No matter how you feel about the band, this album is pretty damn good. It takes the band to a new space and asks the pertinent questions that 2016 demanded be answered. We see a prime example of this in the thought provoking title track “True Sadness” as well as the gut wrenching “No Hard Feelings” which comes complete with a beautifully nostalgic music video. The same band that made you fall in love with them is still present in carefree jams such as “Ain’t No Man” and “Satan Pulls the Strings”. Both mix their patented fun folk sound with their clever and deep songwriting. This is some of the best lyrics we have heard from the guys in quite awhile and is on par with any previous release.

1. Car Seat Headrest – Teens of Denial

What can I say about this album that has not previously been stated by the countless reviewers who have placed this at the top of their own year-end lists? 2016 was a watershed year for indie rock. In a lot of ways, this genre – whatever it has been defined as – has became mainstream at best and a caricature at worst. Either way, we saw a lot of rock bands who tried to sound “indie” and failed miserably. Teens of Denial was able to break away from this as well as show how creative rock can still be without going too far into prog rock. The lo-fi sound of Will Toledo captured audiences from diverse backgrounds without pandering to the mainstream or radio stations. This is the definition of college rock and will be looked at years from now as an all-time great album in an otherwise strange time for rock music. While his first release on Matador records, Toledo has dropped numerous songs by himself through humble recording methods.

 

Devoid of pretension, Teens of Denial covers some interesting and deep topics for the young songwriter. Many of the references revolve around drinking, like “Drunk Drivers/Killer Whales”, and growing up under the American Dream like “The Ballad of the Costa Concordia”. “Fill in the Blank” is probably the most straightforward jam and is sure to make listeners swoon and is just now finding itself on popular radio stations. It is a definite burner of a track. Melancholy could be used to describe the tracks on the album but there is a strange sense of hope and perseverance throughout the album’s interesting narrative.

 

We understand how this goes.
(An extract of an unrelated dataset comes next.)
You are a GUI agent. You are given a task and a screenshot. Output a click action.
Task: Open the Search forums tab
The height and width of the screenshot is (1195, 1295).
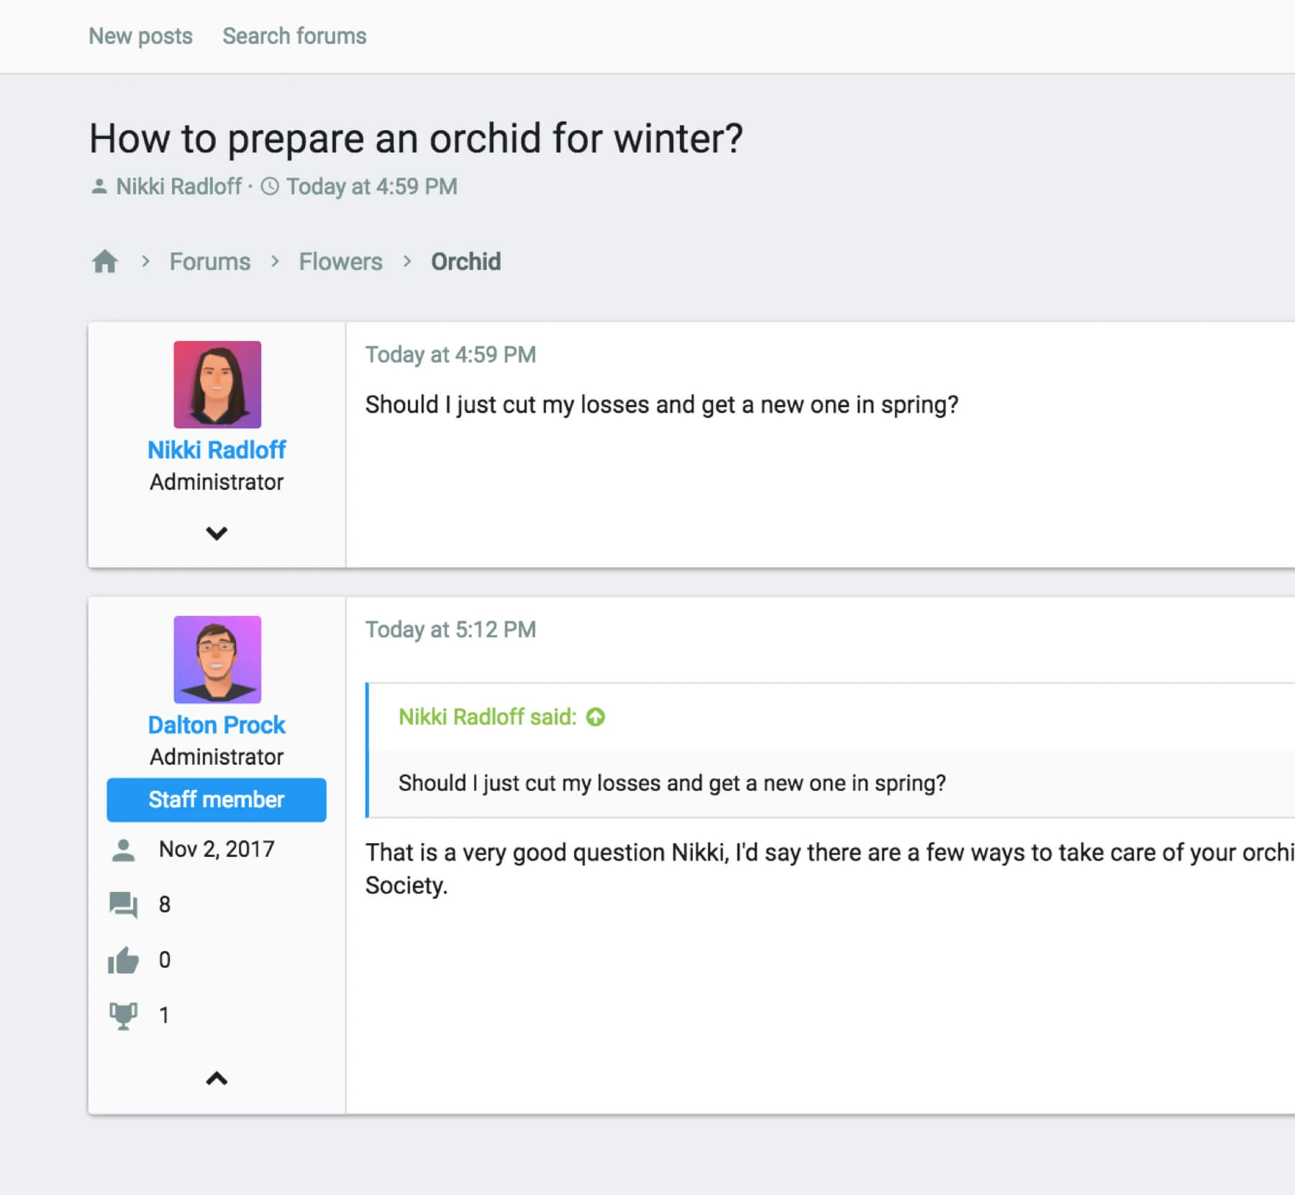pyautogui.click(x=294, y=36)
An act releases an album that exceeds all expectations finding the way to many different hearts of that year. Then the next album is released and fails. Unfortunately, this happens more times than not. The difference between that story and the story of Car Seat Headrest is that in this case, it does not matter. Teens of Denial is a stand-alone album that captures the ethos of 2016 and is sure to be timeless. Anything we get from the prolific Toledo from here on out will be a bonus.